Non-native Crab Species
Crabs are prolific breeders and predators, so any non-native crabs compete with native crabs for food and habitat, and increase the pressure on other prey organisms. In large numbers, they can cause ecologic and economic problems, particularly for shellfish. Two species of crabs are of special concern in the Pacific Northwest: the European Green Crab (Carcinus maenus), and the Chinese Mitten crab (Eriochir sinensis).
A captured European Green Crab, picture courtesy of Pacific States Marine Fisheries Commission.

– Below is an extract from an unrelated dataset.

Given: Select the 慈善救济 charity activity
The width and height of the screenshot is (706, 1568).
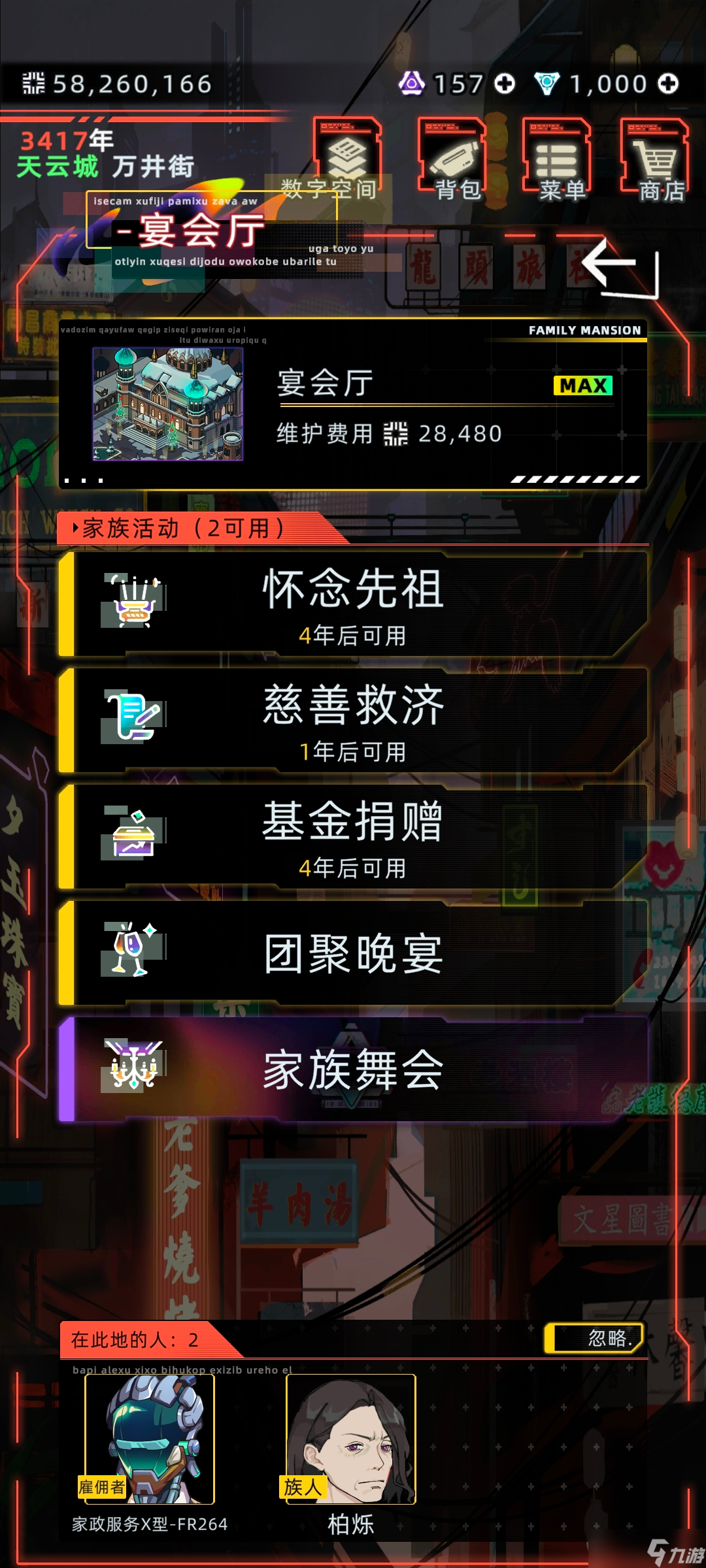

Chinese mitten crabs are easily identified because their claws are hairy. The juveniles spend up to two years in freshwater before migrating downstream to spawn in the saline estuaries. Since they live in both salt and freshwater during various life stages, they can potentially impact both habitats. As juveniles, mitten crabs eat mainly vegetation, but adults will also consume invertebrates, particularly worms and clams. Crabs also eat salmon eggs, which could pose a problem for successful spawning, and they burrow into dikes and riverbanks, causing instability and erosion. The crab is also a potential human health concern, because it is a host for the Oriental lung fluke. Mitten crabs are at home on land, and if blocked by barriers during migration, they will readily move out of the water to bypass them. Females can carry up to a million eggs, and populations can expand quickly, impacting both recreational and commercial fisheries. Mitten crabs were first noticed on the west coast by San Francisco Bay shrimp trawlers in 1992, and their range is expanding. The west coast introduction pathway is unclear, but a deliberate introduction to start a fishery is suspected.

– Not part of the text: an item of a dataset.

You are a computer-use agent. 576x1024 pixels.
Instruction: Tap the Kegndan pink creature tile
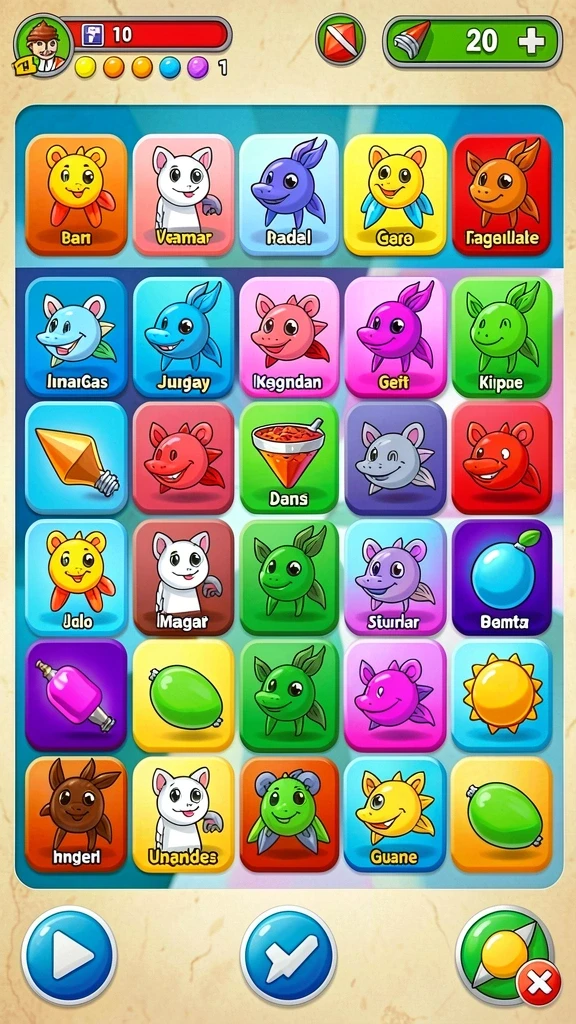[289, 337]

The green crab is an adaptable voracious predator. It can colonize a wide variety of habitats, and has the potential to alter any ecosystem it invades. A small shore crab of varied, but usually mottled, green color, it is one of the most successful estuarine invaders, and has established populations on five continents. The green crab eats a wide range of foods, including plants, insects, clams, oysters, worms, snails, mussels, chitons, urchins, sea stars, other crabs, and fish. It preys heavily on bivalves, and it is able to open them more efficiently than most other crabs. It is blamed for collapse of the Maine soft shell clam industry, and it potentially presents a significant threat to Pacific Northwest shellfish culture. First discovered on the west coast in San Francisco Bay, in 1989, it has since spread into Oregon (1997), Washington (1998) and British Columbia (1999). This coast-wide colonization has been correlated with an El Nino event of strong northward currents in 1997-98, but there are least three possible mechanisms of Pacific Northwest of introduction: planktonic larvae from populations in California, transplant of oysters and other shellfish, and ballast water.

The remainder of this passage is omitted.